FUNERAL IN CHEMBE
August 2003
Nobody went fishing that night. Emmanuel’s father had died. I was one of the last to see him. He was laying outside the door no 3 - just two doors from mine - when I was waiting to be taken to a briquette demonstration. It was easy to see that this man was in pain. I asked Stonald to find out whether it was malaria, thinking that my extra Malarone tablets might help. But we were told he had a skin cancer, no tablets for that.
We went to our briquette demonstration, but were soon told that Emmanuel’s father had died. It was very windy night, as it often is at Cape Maclear this time of the year, but louder than the wind was the singing and wailing of the mourning women.
On the following day people started gathering for the funeral.. First came the elderly men, seated on chairs under a large tree; then masses of people arriving, men grouping on one side and women, all wearing chitenzes, on the other.
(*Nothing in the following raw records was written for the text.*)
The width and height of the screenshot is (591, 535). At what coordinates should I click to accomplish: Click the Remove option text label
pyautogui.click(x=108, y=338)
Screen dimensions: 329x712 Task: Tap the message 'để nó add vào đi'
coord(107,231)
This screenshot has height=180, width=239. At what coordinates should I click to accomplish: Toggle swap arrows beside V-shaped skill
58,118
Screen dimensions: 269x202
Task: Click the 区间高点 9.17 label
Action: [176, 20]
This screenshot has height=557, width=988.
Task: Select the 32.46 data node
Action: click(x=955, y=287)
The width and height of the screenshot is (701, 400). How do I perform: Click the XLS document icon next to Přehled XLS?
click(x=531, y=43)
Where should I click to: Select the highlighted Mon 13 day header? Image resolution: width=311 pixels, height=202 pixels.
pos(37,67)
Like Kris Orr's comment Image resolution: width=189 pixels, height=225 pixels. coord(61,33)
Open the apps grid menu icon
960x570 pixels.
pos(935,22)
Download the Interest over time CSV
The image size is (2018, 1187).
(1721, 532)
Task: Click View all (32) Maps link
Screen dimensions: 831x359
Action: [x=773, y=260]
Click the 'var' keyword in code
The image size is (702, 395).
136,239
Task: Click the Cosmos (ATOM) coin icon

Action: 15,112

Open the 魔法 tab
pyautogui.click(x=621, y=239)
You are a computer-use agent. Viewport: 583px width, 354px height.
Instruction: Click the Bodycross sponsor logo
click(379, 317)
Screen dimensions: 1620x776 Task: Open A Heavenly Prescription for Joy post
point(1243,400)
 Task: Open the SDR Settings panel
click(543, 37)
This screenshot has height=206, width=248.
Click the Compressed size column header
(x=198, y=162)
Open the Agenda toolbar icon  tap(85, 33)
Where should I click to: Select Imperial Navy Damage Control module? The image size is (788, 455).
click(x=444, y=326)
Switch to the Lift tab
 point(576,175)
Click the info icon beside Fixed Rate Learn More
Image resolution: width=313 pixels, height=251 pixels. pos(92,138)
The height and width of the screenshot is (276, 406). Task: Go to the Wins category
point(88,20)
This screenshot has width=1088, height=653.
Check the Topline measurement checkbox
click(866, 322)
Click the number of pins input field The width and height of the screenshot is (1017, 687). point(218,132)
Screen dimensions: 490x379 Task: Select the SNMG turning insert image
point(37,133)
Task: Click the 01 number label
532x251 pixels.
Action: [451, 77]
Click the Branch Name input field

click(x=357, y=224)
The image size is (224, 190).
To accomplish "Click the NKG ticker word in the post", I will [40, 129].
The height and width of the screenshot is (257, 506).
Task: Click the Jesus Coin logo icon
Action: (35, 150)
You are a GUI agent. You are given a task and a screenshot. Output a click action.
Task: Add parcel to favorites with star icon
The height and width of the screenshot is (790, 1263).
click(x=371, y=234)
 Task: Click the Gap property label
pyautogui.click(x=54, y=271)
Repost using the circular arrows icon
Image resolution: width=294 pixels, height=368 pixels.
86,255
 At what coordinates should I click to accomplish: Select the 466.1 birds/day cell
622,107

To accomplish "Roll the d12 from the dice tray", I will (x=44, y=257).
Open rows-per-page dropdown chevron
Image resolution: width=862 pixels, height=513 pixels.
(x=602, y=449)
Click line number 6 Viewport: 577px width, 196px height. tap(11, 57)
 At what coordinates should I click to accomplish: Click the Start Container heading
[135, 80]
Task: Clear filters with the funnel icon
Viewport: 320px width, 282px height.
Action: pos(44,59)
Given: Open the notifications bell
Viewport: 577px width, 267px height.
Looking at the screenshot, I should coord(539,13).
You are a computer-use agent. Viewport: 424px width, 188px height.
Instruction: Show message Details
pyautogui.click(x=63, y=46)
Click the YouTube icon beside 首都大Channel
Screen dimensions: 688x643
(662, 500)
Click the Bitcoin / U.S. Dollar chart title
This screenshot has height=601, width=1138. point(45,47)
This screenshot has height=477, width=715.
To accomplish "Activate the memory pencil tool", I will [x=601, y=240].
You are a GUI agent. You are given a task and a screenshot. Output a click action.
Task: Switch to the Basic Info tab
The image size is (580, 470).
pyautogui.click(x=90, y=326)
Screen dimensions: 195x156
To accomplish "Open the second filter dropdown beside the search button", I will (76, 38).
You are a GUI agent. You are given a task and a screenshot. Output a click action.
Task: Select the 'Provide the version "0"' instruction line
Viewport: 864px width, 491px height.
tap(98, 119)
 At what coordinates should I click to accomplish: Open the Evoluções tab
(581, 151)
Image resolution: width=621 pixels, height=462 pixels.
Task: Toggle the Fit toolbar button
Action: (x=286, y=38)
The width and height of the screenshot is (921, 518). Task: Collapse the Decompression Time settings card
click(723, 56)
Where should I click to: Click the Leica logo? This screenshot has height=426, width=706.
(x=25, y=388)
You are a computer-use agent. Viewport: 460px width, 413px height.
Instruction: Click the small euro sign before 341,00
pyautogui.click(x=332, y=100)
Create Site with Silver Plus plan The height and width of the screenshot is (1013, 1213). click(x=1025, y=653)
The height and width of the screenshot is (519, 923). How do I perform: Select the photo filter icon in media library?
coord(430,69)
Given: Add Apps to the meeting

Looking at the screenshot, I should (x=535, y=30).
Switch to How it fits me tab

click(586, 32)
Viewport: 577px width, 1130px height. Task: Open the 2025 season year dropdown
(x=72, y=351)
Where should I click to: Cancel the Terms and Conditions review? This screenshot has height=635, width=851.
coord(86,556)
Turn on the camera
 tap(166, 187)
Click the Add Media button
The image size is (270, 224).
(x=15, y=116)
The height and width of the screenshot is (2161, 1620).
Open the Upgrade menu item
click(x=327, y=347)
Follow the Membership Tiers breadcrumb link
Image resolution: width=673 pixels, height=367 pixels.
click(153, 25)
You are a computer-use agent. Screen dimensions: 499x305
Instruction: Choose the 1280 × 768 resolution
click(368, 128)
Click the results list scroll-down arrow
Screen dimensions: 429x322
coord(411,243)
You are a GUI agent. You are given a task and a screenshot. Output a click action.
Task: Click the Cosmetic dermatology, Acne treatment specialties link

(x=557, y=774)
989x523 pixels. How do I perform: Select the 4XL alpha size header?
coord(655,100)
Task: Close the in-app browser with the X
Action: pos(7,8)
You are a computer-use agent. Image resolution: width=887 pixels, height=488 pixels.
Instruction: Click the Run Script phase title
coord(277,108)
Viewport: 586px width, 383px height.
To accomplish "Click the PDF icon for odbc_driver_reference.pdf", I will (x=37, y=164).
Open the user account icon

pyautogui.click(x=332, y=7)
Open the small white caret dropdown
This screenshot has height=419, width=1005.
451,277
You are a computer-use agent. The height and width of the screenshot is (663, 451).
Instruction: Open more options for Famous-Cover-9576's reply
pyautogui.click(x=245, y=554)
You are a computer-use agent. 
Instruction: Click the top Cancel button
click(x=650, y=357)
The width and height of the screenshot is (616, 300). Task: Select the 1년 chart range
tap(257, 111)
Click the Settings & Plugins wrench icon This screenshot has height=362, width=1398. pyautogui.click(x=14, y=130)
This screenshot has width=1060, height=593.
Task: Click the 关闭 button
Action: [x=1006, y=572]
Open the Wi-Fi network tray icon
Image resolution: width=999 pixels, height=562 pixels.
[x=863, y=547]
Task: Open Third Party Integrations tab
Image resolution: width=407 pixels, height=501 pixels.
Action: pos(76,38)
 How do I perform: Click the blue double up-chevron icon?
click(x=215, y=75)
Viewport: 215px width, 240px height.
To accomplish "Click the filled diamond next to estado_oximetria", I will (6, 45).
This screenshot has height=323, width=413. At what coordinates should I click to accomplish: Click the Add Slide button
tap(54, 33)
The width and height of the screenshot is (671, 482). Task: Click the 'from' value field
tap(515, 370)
I was sitting on sandy ground among the other women, also wearing a chitenze, but unlike most of them I was also wearing shoes. Suddenly loud wailing hit the air like a bullet: A daughter of the deceased was arriving. Now the ceremony could start. A green plastic bowl was circulating among the mourners and filled up with Kwacha notes. Long speeches followed and after several of them, people stood up; the coffin was lifted on a truck, surrounded by close relatives and started slowly moving towards a wooded hill. Chembe is a large village and although there are graves scattered around the village, the truck and nearly a thousand people following it, walked for an hour to a burial place at the far end of the village, almost to the point where the hill is starting to rise and turning into woodland.
All the way to the graveyard white sand was flying on the air, but when the shovelling started, the cloud of dust was so thick that it was difficult to see the people sitting beside the grave. Later that day, somebody would come to place thorny branches on this new mound, fence it round with sticks and Emmanuel’s father would be safe in his new resting place. After a year, on the second Sadaka - remembrance - concrete would be laid to cover the site.
A long line of people walked back to the house to continue mourning, but I returned to the Emmanuel’s Camp, behind the door no 5, wondering about the fragility of human life.
There was no singing or wailing that night, only a row of fisherman’s lights on the quiet lake.